» **Exercise brief**: Exactly the lines from the beginning of the listing below through the line that contains "The height and" should be transcribed, and pictures must stay out.

▶

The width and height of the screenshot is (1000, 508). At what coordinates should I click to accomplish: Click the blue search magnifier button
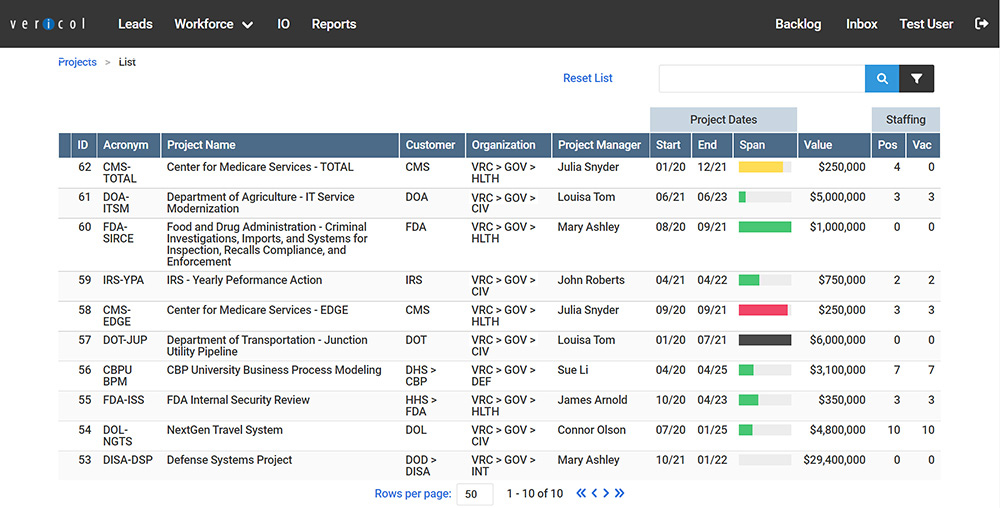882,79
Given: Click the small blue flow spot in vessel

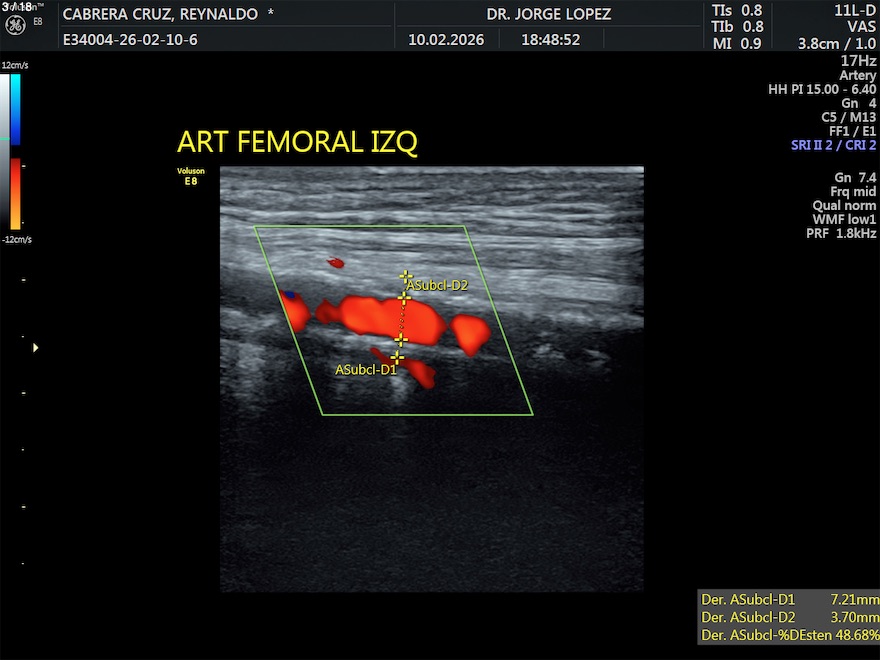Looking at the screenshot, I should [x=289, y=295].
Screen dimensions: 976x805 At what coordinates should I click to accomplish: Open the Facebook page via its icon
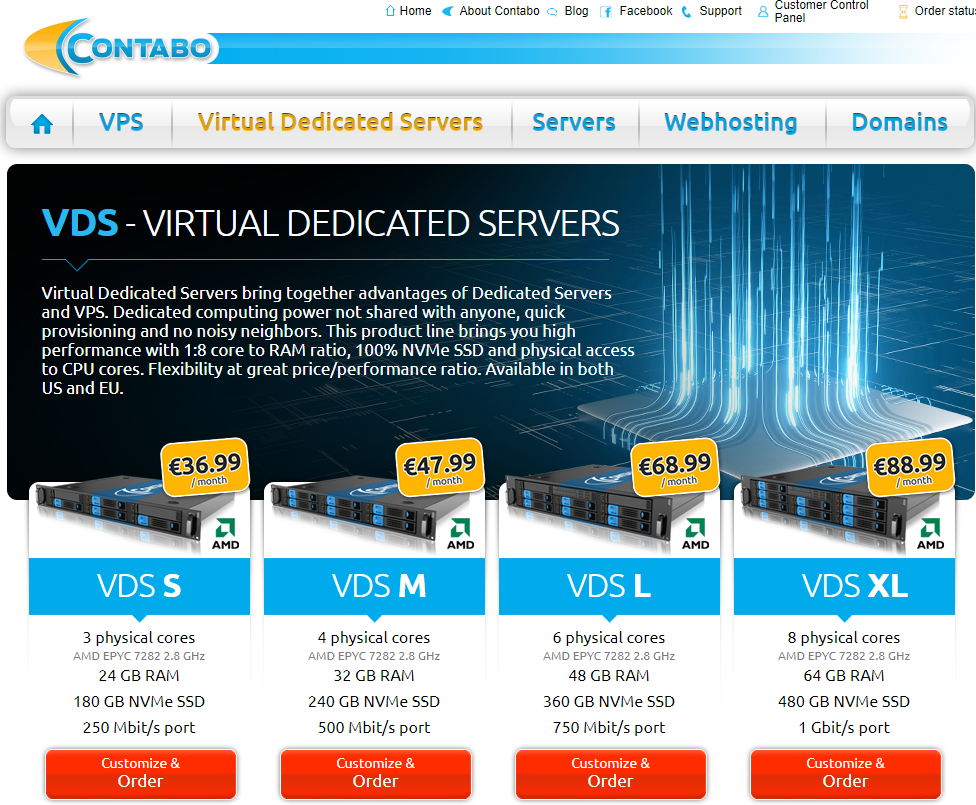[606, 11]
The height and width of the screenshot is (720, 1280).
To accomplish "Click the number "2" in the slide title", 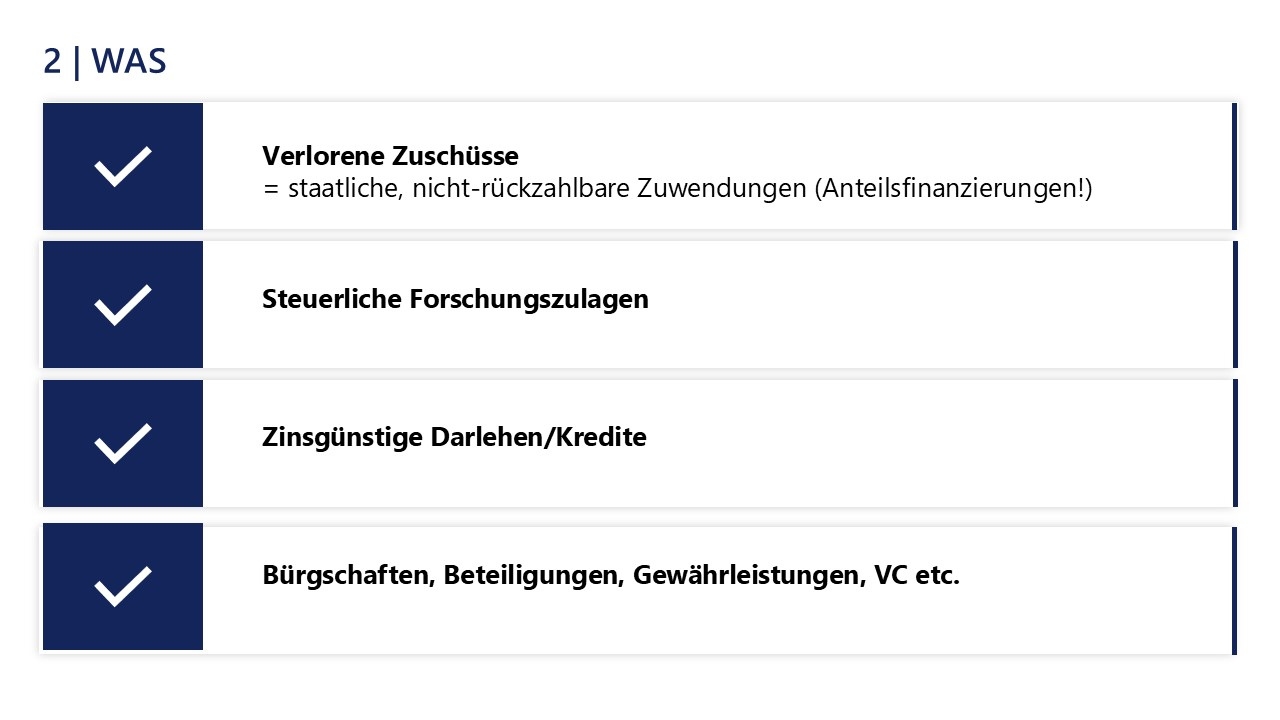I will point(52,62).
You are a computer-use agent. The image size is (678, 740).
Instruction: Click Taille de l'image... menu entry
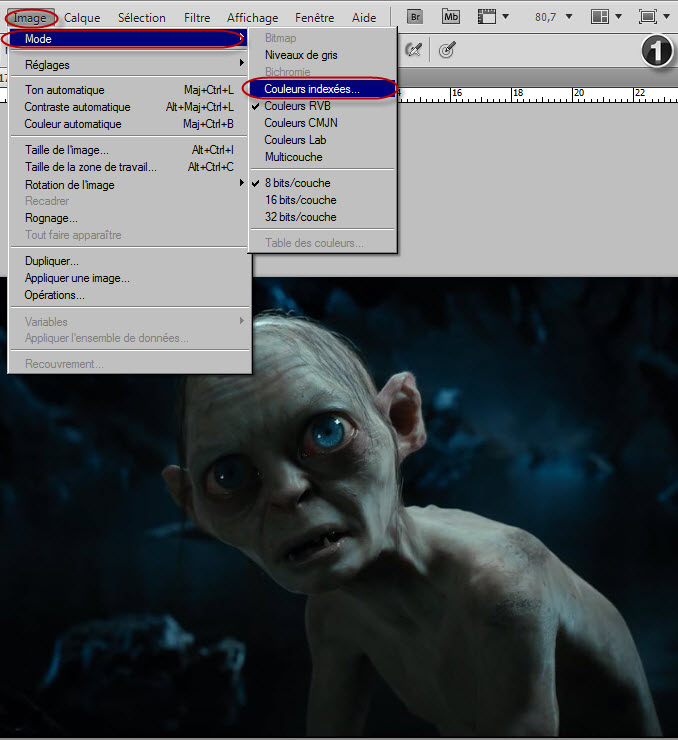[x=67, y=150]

◀

» **Response to this task**:
The width and height of the screenshot is (1000, 508). At what coordinates should I click to accomplish: Click the blue search magnifier button
882,79
Given: Click the small blue flow spot in vessel

Looking at the screenshot, I should [x=289, y=295].
Screen dimensions: 976x805 At what coordinates should I click to accomplish: Open the Facebook page via its icon
[606, 11]
The height and width of the screenshot is (720, 1280).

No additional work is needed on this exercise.